§ **Source passage**
--- BEGIN ---

When Willie Daly first started out in the matchmaking business some 50 years ago, many of his clients were older men seeking young women.
“Now it tends to be the other way round,” he says, sitting in his kitchen overlooking what should be Liscannor bay in north Clare, but covered in a thick fog.
“I get a lot of young men now aged from 27 to 45 years, and some are that little bit shy and unsure and attracted to women almost twice their age.”
Autumn is a busy time for the dating “king” of Lisdoonvarna, who spends the month of September ministering to those seeking love or companionship – or both – at Europe’s longest-running singles festival.
For the past three years, he has also taken his family’s century-old ledger to an LGBT event, the “Outing”, in October – although he says “that side of things” isn’t quite as busy as he had expected after the marriage equality referendum.
“I think the LGBT community is probably more reliant on the online,” he says.
Daly lives down a lane off the N67 marked by hand-painted signs for his riding stables and farm museum. His family cottage nearby, where his grandfather and father played Cupid, dates back to the 17th century.
The stables by day complement his social business by night, as he offers clients a guided “love trail” on horseback over the Burren landscape during the summer months. His energy levels are “better in the morning”, he says, and so he has set some time aside to discuss what it means to be a man.
A bridle serves as a front door knocker, and Daly’s warm greeting is to “come in and count your money”. In the kitchen, religious statues are interspersed with photographs of his family, newspaper cuttings and posters.

--- END ---

Recorded data:
--- BEGIN ---

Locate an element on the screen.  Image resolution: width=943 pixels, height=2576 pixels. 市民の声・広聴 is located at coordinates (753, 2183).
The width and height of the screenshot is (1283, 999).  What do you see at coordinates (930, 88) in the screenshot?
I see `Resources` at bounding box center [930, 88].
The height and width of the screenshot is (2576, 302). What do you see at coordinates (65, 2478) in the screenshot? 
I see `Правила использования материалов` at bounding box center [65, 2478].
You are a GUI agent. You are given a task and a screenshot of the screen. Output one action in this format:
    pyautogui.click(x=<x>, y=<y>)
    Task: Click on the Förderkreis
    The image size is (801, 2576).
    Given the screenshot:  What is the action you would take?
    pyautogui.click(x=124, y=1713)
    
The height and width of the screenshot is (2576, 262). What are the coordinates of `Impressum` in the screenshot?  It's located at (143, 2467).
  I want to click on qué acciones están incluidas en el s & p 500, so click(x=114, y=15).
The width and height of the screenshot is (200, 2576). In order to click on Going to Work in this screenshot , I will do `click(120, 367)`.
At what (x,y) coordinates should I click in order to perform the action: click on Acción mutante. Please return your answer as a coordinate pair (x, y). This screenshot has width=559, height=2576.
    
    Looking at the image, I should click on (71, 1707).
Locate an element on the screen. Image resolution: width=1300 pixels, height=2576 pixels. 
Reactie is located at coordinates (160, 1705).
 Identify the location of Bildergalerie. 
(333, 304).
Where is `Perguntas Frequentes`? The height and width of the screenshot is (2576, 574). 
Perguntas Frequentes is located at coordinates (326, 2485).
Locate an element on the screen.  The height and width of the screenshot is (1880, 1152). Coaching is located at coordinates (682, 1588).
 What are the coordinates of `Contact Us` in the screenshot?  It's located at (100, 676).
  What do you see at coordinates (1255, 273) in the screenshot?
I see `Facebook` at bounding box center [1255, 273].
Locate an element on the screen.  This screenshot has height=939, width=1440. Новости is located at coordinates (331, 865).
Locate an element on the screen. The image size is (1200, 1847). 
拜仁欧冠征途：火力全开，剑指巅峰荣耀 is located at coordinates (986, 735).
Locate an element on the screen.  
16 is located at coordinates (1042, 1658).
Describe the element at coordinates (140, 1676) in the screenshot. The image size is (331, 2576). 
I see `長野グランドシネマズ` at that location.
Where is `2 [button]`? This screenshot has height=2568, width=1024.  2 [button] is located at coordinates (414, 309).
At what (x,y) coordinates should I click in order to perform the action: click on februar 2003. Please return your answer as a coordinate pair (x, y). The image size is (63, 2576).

--- END ---

§ **Short task**
Write the next few paragraphs of the profile of Willie Daly, the Lisdoonvarna matchmaker, picking up after its final sentence.

§ **Answer to this task**
“Well, it’s nice to keep the Holy Father in good company,”he laughs.
‘Now everyone is on computers’
As he makes a thick brew of tea and finds the Rich Tea biscuits, there is a periodic spray of water from the tap which is greeted with a shower of expletives.
His neighbour and good friend John Joe Commane has been busy trying to fix a tap which has “other ideas about itself”.
“John Joe is a very, very hard-working man, and there is nothing that he cannot do,” Daly explains by way of introduction.
“You would need 10 men now to do the jobs that he can do – digging out a house foundation, laying blocks, installing windows, plumbing and putting in radiators, doing the electrics, plastering, hanging doors, carpentry and doing the roof.”
“Myself and my three brothers used to be able to lay 400 blocks a day,”Commane responds proudly. “We could build in three-and-a-half days what takes a month today . . .”
“Now it has all changed, and everyone is on computers,” Daly says. “I was talking to two young men this week who were digging the ground to put in a stake for a fence, and I observed that the hole they had made was so small that it wouldn’ t take a pencil.”
“One of the lads told me that the job would probably be done by a machine in a few years’ time anyway, so what was the worry . . . I think that’s how many young men feel about themselves.”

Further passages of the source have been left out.